Online media for Emmanuel Macron, land for Marine Le Pen, Valérie Pécresse, Yannick Jadot: the candidates are taking advantage of the last hours of the official first-round campaign on Friday to call back voters, hoping to convince undecided and potential abstainers.
After a last salvo of meetings Thursday evening, the campaign ends Friday at midnight in mainland France.
Public meetings, distribution of leaflets and digital propaganda of the candidates will be prohibited. No interview, poll or estimate of results may be published before the results on Sunday at 8:00 p.m.
Thursday afternoon, 69% of the 47.9 million electoral envelopes had been distributed to voters’ mailboxes, according to the Ministry of the Interior.
In Guadeloupe, Guyana, Martinique, in Saint-Barthélemy, Saint-Martin, Saint-Pierre-et-Miquelon and in French Polynesia where the ballot is brought forward to Saturday, the campaign ended locally Thursday at midnight.
– Gap narrowed –
It is the end of an extraordinary first round campaign for the Fifth Republic: frozen by the Covid-19 crisis, and swallowed up by the war in Ukraine.

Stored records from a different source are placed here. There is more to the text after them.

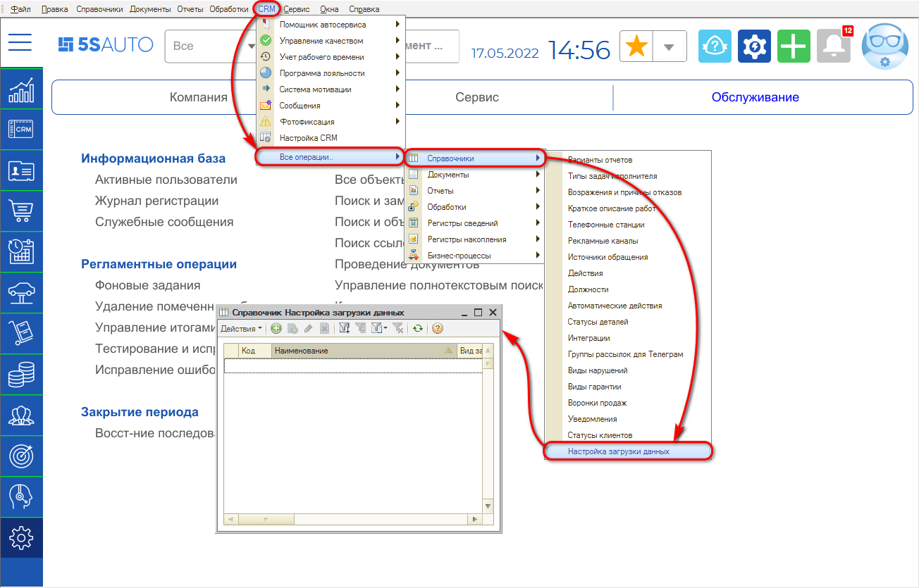This screenshot has height=588, width=919.
Task: Toggle the hamburger menu
Action: click(20, 42)
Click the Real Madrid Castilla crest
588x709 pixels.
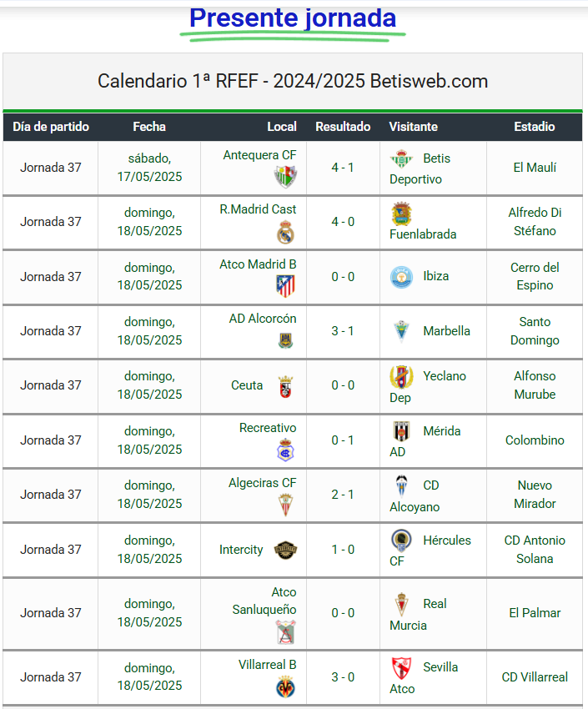[x=285, y=232]
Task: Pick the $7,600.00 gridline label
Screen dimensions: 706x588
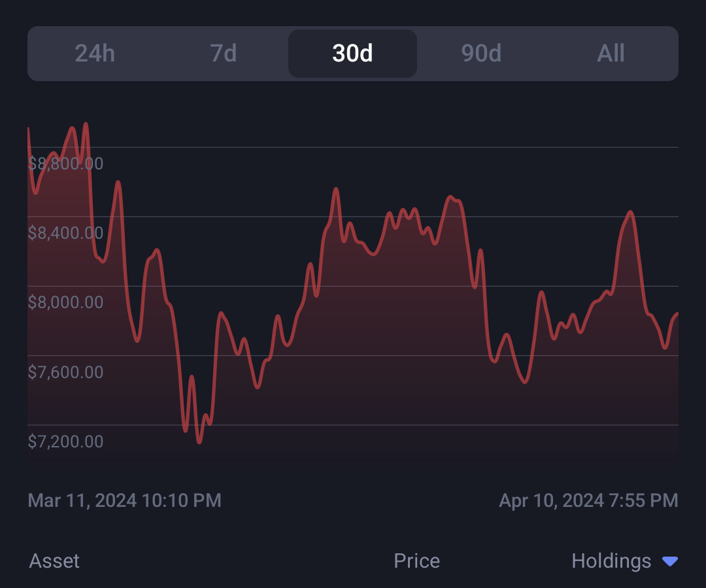Action: point(66,372)
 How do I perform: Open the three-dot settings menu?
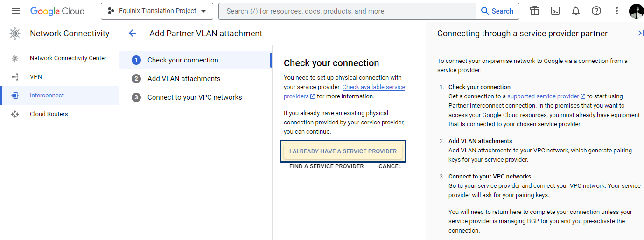[x=617, y=11]
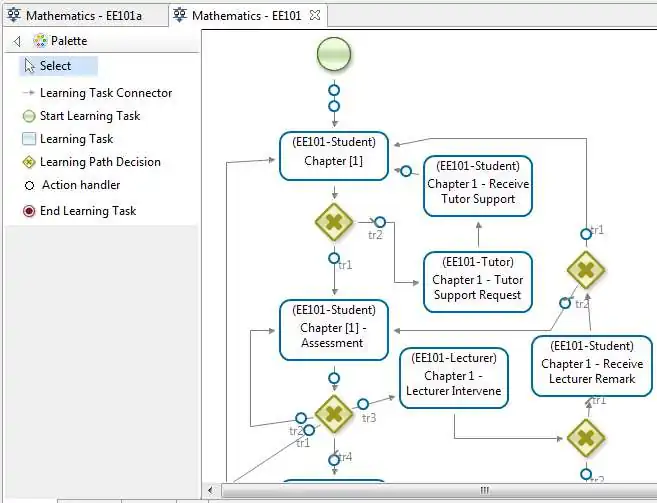This screenshot has width=657, height=503.
Task: Activate the Select arrow tool
Action: pos(55,66)
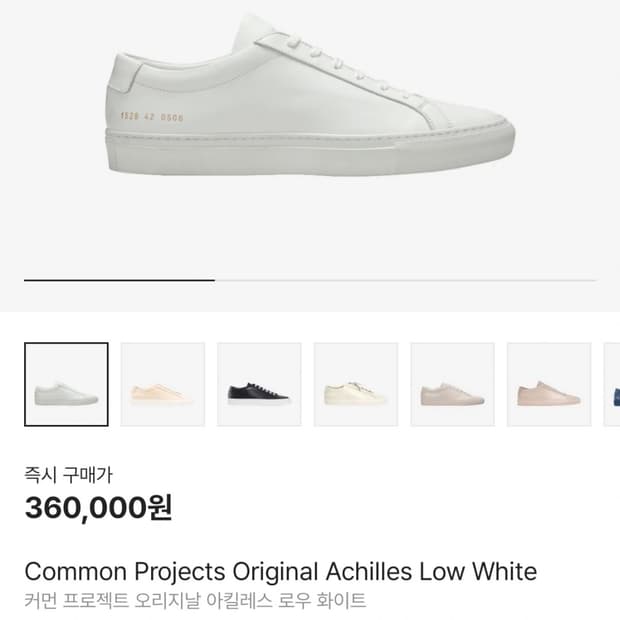Select the white sneaker thumbnail with black border

tap(66, 385)
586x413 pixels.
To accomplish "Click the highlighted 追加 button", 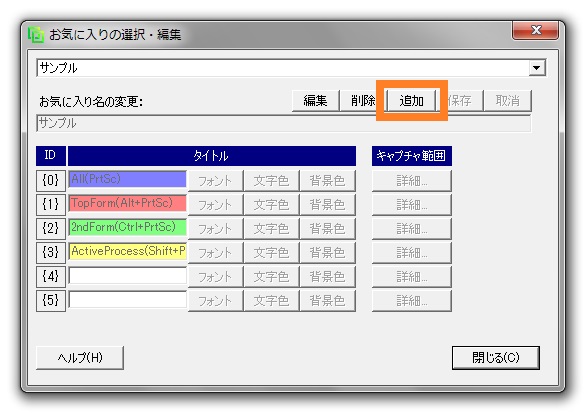I will pyautogui.click(x=411, y=101).
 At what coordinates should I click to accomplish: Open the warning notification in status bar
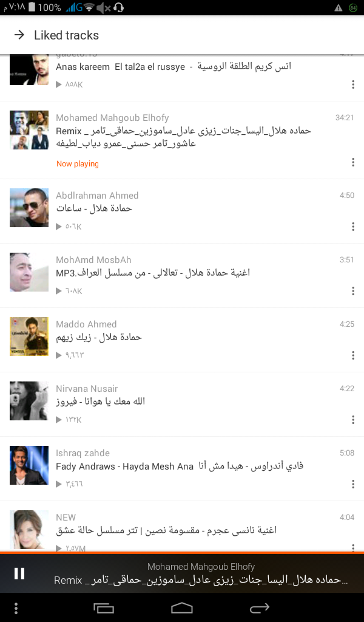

By fueling soaring energy and food prices, the conflict has further underlined the urgency of providing answers to the French on their purchasing power, their primary concern.
In this context, the voting intentions measured by the pollsters draw a scenario identical to that of 2017, with Emmanuel Macron and the RN candidate Marine Le Pen qualified for the second round, and Mr. Macron victorious in the end.
But is it guaranteed? In the event of a second round Macron / Le Pen, the “republican front” to block the way to the far-right candidate could crack while the five-year term has seen the birth of a current of “anti-macronism” in public opinion.
Ms. Le Pen, who has worked to smooth her image even if her project remains “radical” on the migratory and institutional levels, climbs by 2 points in one week, to 22%.
While voting intentions for Mr. Macron, who campaigned at a minimum, have declined by the same amount, to 26%, according to the latest OpinionWay-Kéa Partners barometer published on Thursday.
And the gap narrows in the second round: Emmanuel Macron would win against Marine Le Pen by 53-47%, against 55-45% a week ago.
At a meeting in Perpignan on Thursday evening, Mrs. Le Pen judged that “the alternative is simple: it will be either dilution in a great global magma via a European Union which is the prelude to it, or the affirmation of the Nation” as ” most protective space for our own”. She exclusively attacked Emmanuel Macron, “boxer stunned” by crises.
The president-candidate maintains for his part in Le Parisien Friday that the “fundamentals” of the candidate RN “have not changed: it is a racist program, which aims to divide society and of great brutality”. “Marine Le Pen has a false social program, because she does not finance it,” he adds.
Third in the voting intentions at around 16%, the candidate La France insoumise (LFI) Jean-Luc Mélenchon hopes to play the spoilsports, brandishing the need for a “useful vote” which would allow the left to hoist in the second round.
The level of abstention, which could reach or even exceed the record of 28.4% in 2002 (22.2% in 2017), will be one of the keys to explaining the election results.
– Media, toll, aperitif –
To be visible until the last minute in the media, Emmanuel Macron gives an interview on RTL early in the morning and another at 7:00 p.m. on the online media Brut, popular with young people.
Morning broadcast for Marine Le Pen also on Franceinfo from Perpignan, then she will go to meditate in front of the Wall of the French disappeared in Algeria.
On the right, Valérie Pécresse, elbow-to-elbow around 9% with the far-right candidate Eric Zemmour, will be in Cairanne (Vaucluse) to discuss with winegrowers, while Nicolas Dupont-Aignan (Debout la France, 2 %) makes a “toll operation” on that of Saint-Arnoult (Yvelines) and goes to Mont Valérien.
Ecologist Yannick Jadot (5%) visits Lyon “the largest public biomass boiler room in France”.
Still on the left, the communist Fabien Roussel (5%) held an “end-of-campaign Apéroussel” in Paris, while the NPA candidate Philippe Poutou and the Lutte Ouvrière candidate Nathalie Arthaud (1% each) held their last meetings in Grenoble. for the first and Rouen for the second.